Most common governance failures
Experience from practice and research shows recurring patterns:
CX without authority
Insights exist, change does not.
Culture of consensus without decisions
Discussions replace execution.
Separate management of CX and EX (Employee Experience)
Yet Gallup data consistently shows a strong correlation between employee engagement and customer satisfaction (Gallup, “State of the Global Workplace”, 2023).
Project thinking
CX is not an initiative or a campaign. It is a way of managing a company.
Where to start: a pragmatic framework
Companies often look for an “ideal model”. It does not exist. But a functional start does:
- Map who currently makes decisions at key moments of the customer journey.
- Identify conflicts between cost and experience.
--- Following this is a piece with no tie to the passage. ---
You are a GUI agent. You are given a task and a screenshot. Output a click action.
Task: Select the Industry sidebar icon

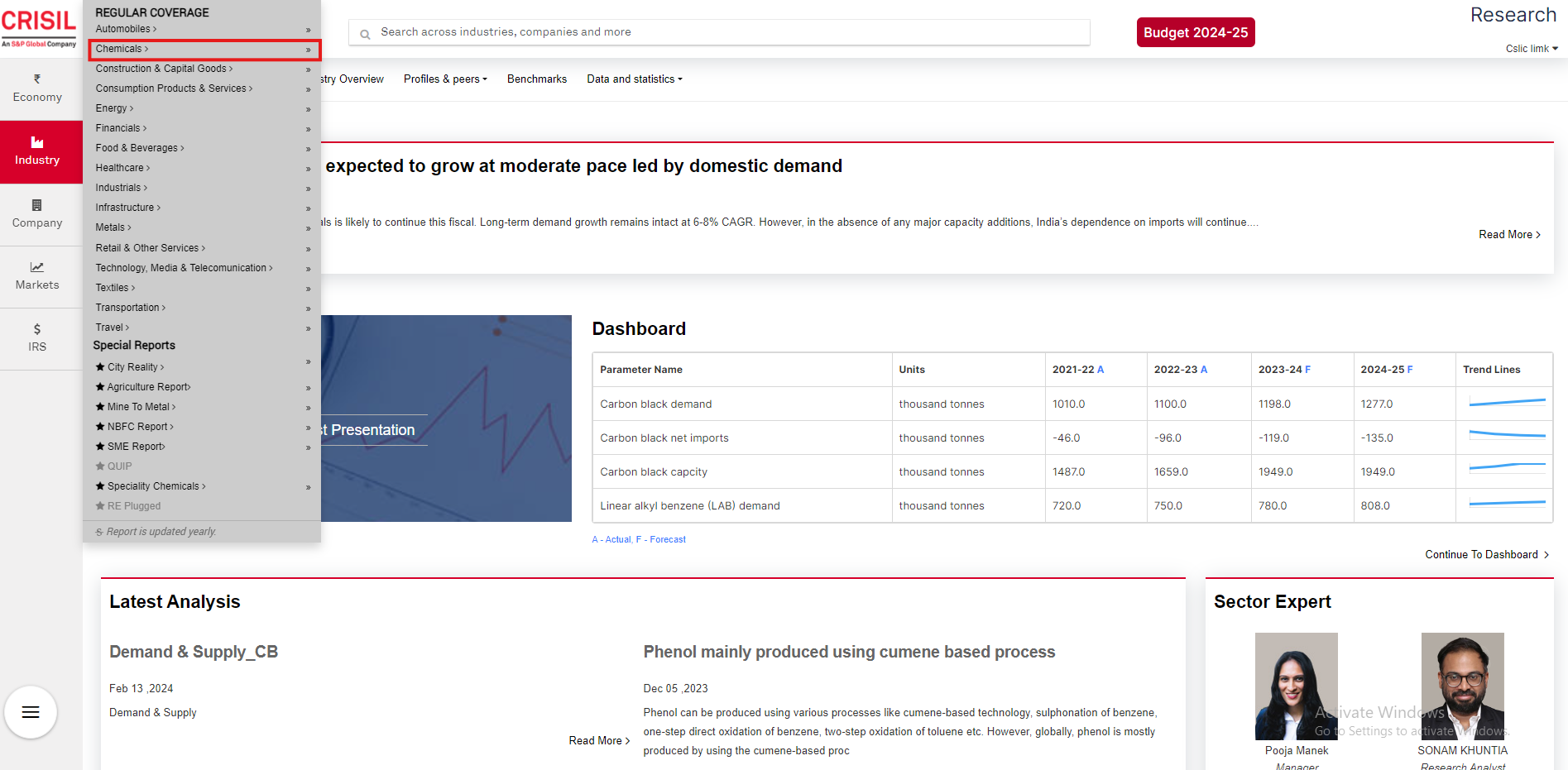37,151
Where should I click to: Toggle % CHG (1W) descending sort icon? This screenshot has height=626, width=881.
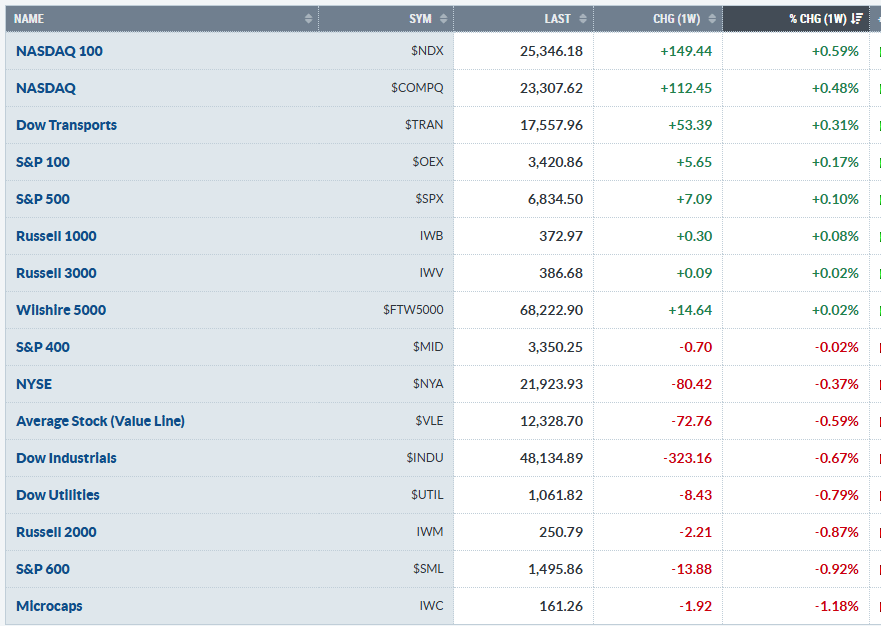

- Assign clear responsibility for 3–5 most critical touchpoints.
- Introduce regular CX reviews at the leadership level.
- Link CX metrics with financial results.
Governance as redistribution of power
Experience governance is not a cosmetic change of organizational structure. It is a redistribution of decision-making authority.
And that is exactly why it is difficult.
It means that someone loses autonomy in favor of the whole. It means that customer experience stops being “someone’s initiative” and becomes a shared responsibility—managed from the top, executed across.
Companies that manage this change will not gain only a better NPS. They will gain the ability to systematically manage what the customer actually experiences. And today, that is one of the few sustainable competitive advantages.